O 1º secretário da ACICG (Associação Comercial e Industrial de Campo Grande), Roberto Oshiro, é contra a nova lei.

“Infelizmente a gente não teve nenhum avanço no sentido de melhorar a disponibilidade de modais de transporte para o usuário, para a população sul-mato-grossense, melhorar a concorrência e competitividade para que as empresas possam prestar um serviço melhor em deslocamento pros consumidores, e também reduzir os preços. Infelizmente não foi aprovada a situação dessas novas tecnologias, esses novos modais de transporte, o fretamento colaborativo, o Uber, o táxi entre cidades hoje é proibido. Isso prejudica muito um estado como o nosso que também tem uma vocação turística muito forte. O turista que vem de fora não tem muitas opções pra se deslocar, por exemplo, até hotel fazenda. Ele vai ser obrigado, mesmo que esteja só ele e esposa, a fretar uma van pra poder se deslocar. Ele não pode contratar um Uber, por exemplo, pra fazer esse deslocamento. Ao mesmo tempo, os usuários de transporte de ônibus não vão poder se deslocar entre as cidades em outros modais, como o fretamento colaborativo. Vão ter que ficar dependendo de empresas de transporte de rodoviária, que vão aumentar seus preços e talvez até diminuir a qualidade”, afirmou Oshiro.

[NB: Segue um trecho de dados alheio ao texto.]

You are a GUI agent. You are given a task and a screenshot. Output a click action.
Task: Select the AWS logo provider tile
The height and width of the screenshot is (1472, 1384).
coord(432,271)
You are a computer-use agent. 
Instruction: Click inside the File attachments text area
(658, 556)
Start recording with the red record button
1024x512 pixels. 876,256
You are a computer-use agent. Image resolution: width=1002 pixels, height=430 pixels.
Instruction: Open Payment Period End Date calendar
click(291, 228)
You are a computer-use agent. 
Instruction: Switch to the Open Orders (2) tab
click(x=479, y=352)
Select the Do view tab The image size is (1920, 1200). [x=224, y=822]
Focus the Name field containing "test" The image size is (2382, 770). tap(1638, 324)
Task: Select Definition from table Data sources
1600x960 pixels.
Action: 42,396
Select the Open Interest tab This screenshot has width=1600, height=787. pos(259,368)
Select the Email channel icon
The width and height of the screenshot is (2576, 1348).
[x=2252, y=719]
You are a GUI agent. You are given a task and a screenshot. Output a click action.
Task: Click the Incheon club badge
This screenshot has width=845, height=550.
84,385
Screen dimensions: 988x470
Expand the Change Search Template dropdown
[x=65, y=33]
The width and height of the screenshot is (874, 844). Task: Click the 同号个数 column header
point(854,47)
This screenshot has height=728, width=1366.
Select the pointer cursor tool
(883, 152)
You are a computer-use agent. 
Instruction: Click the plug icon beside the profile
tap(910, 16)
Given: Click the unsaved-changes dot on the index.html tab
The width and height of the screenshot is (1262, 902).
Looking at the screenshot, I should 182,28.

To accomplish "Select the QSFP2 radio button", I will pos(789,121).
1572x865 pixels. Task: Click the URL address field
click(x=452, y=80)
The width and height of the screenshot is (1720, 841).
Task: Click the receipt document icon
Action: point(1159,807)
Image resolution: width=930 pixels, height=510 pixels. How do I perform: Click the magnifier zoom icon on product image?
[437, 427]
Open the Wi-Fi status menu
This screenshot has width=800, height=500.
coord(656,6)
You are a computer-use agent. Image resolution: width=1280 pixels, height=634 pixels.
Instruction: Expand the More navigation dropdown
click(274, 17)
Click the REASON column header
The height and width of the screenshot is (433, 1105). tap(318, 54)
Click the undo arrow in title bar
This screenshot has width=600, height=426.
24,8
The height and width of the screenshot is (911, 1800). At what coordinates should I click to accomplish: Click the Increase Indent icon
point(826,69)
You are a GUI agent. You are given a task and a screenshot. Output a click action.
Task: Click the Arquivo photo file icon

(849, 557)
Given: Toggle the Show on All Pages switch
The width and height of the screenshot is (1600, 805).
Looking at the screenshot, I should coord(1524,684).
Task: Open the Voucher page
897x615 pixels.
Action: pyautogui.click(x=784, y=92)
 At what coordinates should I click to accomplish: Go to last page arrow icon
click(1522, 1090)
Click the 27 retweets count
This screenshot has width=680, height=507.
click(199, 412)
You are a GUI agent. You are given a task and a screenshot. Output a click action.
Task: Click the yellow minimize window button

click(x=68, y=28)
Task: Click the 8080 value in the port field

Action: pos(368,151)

Segundo a lei, considera-se transporte clandestino qualquer modalidade de transporte rodoviário intermunicipal de pessoa, de forma remunerada, prestado por pessoa física ou jurídica, sem instrumento de delegação vigente, sem cadastro na Agems (Agência Estadual de Regulação de Serviços Públicos de Mato Grosso do Sul) ou que, mesmo cadastrado, desempenhe serviço para o qual não possua instrumento de delegação.

Não será considerado clandestino ou irregular o serviço de transporte individual realizado em municípios limítrofes, com até 10 km de distância, desde que o transportador seja regularmente cadastrado para o desempenho de sua atividade.

Constatado o transporte clandestino, a Agems deverá notificar o infrator e determinar:

O transbordo dos passageiros para veículo regularizado, com deslocamento até o terminal rodoviário ou ponto de parada indicado pela fiscalização; a remoção, quando for o caso; a apreensão do veículo.

Empresas que descumprirem as regras podem ser multadas em até R$ 4,7 mil, além de ter o ônibus apreendido. A autorização também pode ser cassada e as empresas que têm concessão podem ser proibidas de operar.